Scegli una ( xio) purché almeno due differiscano. Impostare un'intercetta β0 e la pendenza β1 e definire
y0 i= β0+ β1Xio.
Questa vestibilità è perfetta. Senza modificare l'adattamento, è possibile modificare y0 in y= y0+ ε aggiungendo qualsiasi vettore di errore ε = ( εio) a condizione che sia ortogonale sia al vettore x=(xi) che al vettore costante (1,1,…,1) . Un modo semplice per ottenere un tale errore è quello di selezionare qualsiasi vettore e e lasciare ε siano i residui dopo aver regredito econtro X . Nel codice seguente, e viene generato come un insieme di valori normali casuali indipendenti con media 0 e deviazione standard comune.

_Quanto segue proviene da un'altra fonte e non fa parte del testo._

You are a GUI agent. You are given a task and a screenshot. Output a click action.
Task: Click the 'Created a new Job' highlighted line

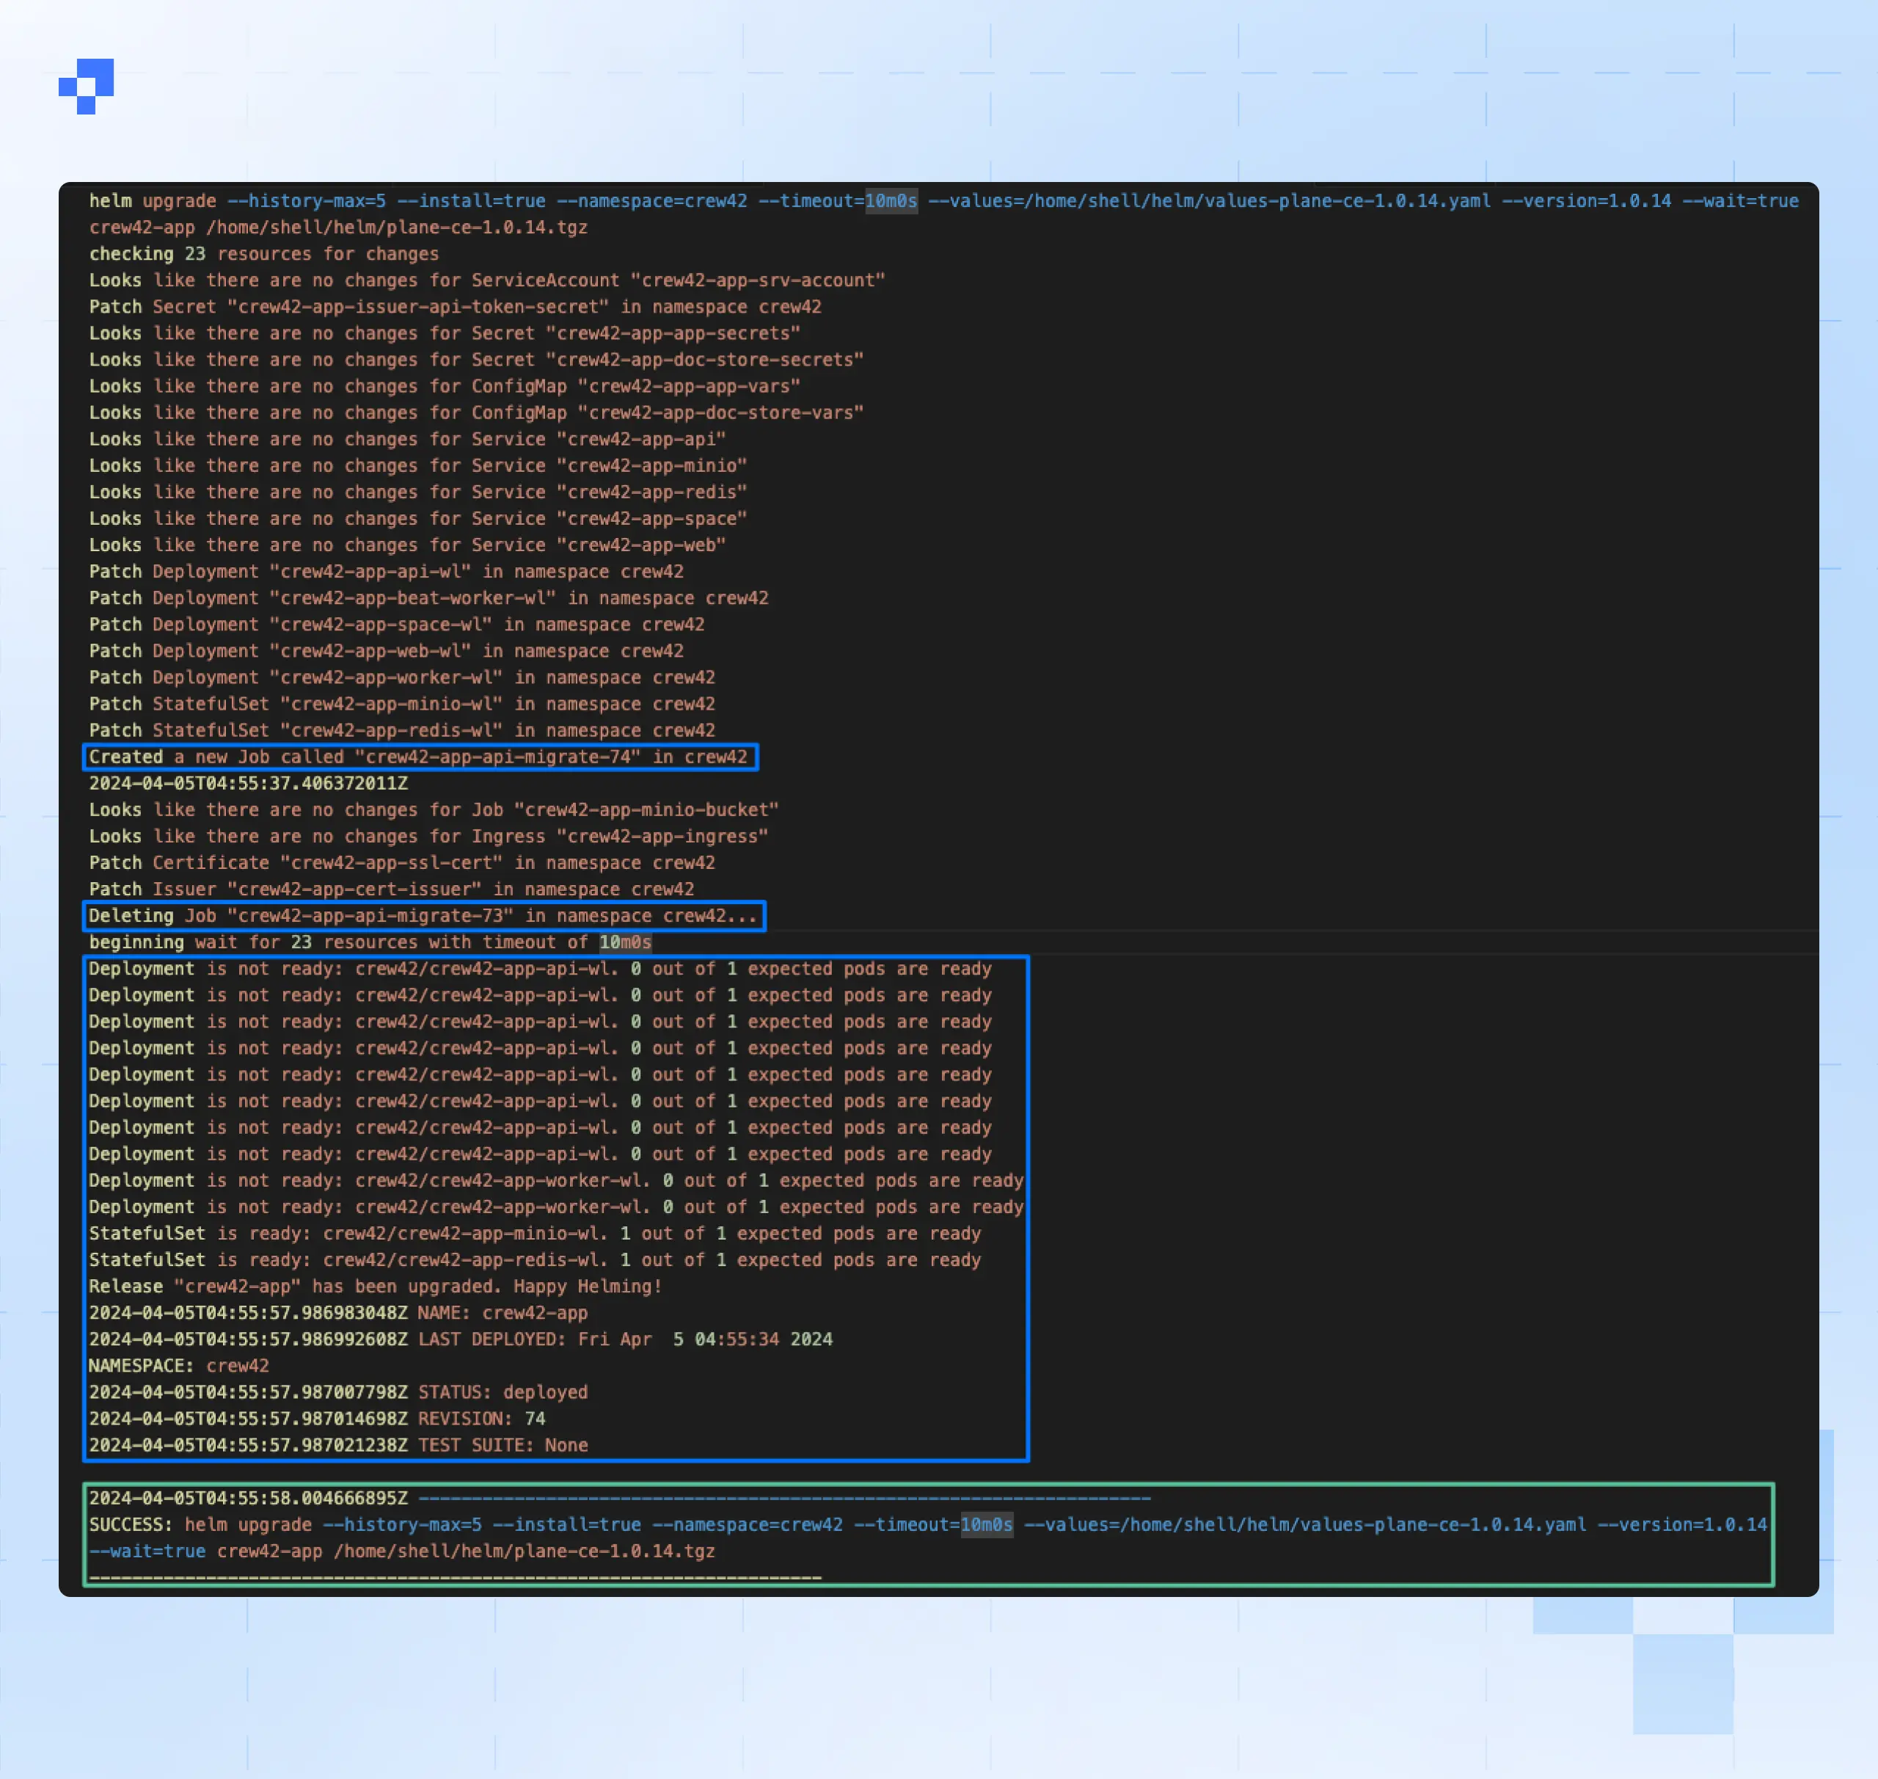(x=418, y=757)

Inoltre, puoi anche preselezionare la quantità di scatter, magari stabilendo quale dovrebbe essere R2 . Lasciare τ2= var ( yio) = β21var ( xio) , ridimensionare i residui per avere una varianza di
σ2= τ2( 1 / R2- 1 ) .
Questo metodo è del tutto generale: tutti i possibili esempi (per un dato set di Xio ) possono essere creati in questo modo.
Esempi
Quartetto di Anscombe
Possiamo facilmente riprodurre il Quartetto di Anscombe di quattro set di dati bivariati qualitativamente distinti con le stesse statistiche descrittive (attraverso il secondo ordine).
Il codice è straordinariamente semplice e flessibile.
set.seed(17)
rho <- 0.816 # Common correlation coefficient
x.0 <- 4:14
peak <- 10
n <- length(x.0)
# -- Describe a collection of datasets.
x <- list(x.0, x.0, x.0, c(rep(8, n-1), 19)) # x-values
e <- list(rnorm(n), -(x.0-peak)^2, 1:n==peak, rnorm(n)) # residual patterns
f <- function(x) 3 + x/2 # Common regression line
par(mfrow=c(2,2))
xlim <- range(as.vector(x))
ylim <- f(xlim + c(-2,2))
s <- sapply(1:4, function(i) {
# -- Create data.
y <- f(x[[i]]) # Model values
sigma <- sqrt(var(y) * (1 / rho^2 - 1)) # Conditional S.D.
y <- y + sigma * scale(residuals(lm(e[[i]] ~ x[[i]]))) # Observed values
# -- Plot them and their OLS fit.
plot(x[[i]], y, xlim=xlim, ylim=ylim, pch=16, col="Orange", xlab="x")
abline(lm(y ~ x[[i]]), col="Blue")
# -- Return some regression statistics.
c(mean(x[[i]]), var(x[[i]]), mean(y), var(y), cor(x[[i]], y), coef(lm(y ~ x[[i]])))
})
# -- Tabulate the regression statistics from all the datasets.
rownames(s) <- c("Mean x", "Var x", "Mean y", "Var y", "Cor(x,y)", "Intercept", "Slope")
t(s)
L'output fornisce le statistiche descrittive del secondo ordine per i dati ( x , y) per ciascun set di dati. Tutte e quattro le linee sono identiche. Puoi facilmente creare altri esempi modificando x
(le coordinate x) e e
(i modelli di errore) all'inizio.
simulazioni
R
yβ= ( β0, β1)R20 ≤ R2≤ 1X
simulate <- function(x, beta, r.2) {
sigma <- sqrt(var(x) * beta[2]^2 * (1/r.2 - 1))
e <- residuals(lm(rnorm(length(x)) ~ x))
return (y.0 <- beta[1] + beta[2]*x + sigma * scale(e))
}
(Non sarebbe difficile portarlo su Excel - ma è un po 'doloroso.)
( x , y)60 Xβ= ( 1 , - 1 / 2 )( ovvero intercetta1 e pendenza - 1 / 2), e R2= 0,5.
n <- 60
beta <- c(1,-1/2)
r.2 <- 0.5 # Between 0 and 1
set.seed(17)
x <- rnorm(n)
par(mfrow=c(1,4))
invisible(replicate(4, {
y <- simulate(x, beta, r.2)
fit <- lm(y ~ x)
plot(x, y)
abline(fit, lwd=2, col="Red")
}))
Eseguendo summary(fit)
è possibile verificare che i coefficienti stimati siano esattamente come specificato e il multiploR2è il valore desiderato. Altre statistiche, come il valore p di regressione, possono essere regolate modificando i valori diXio.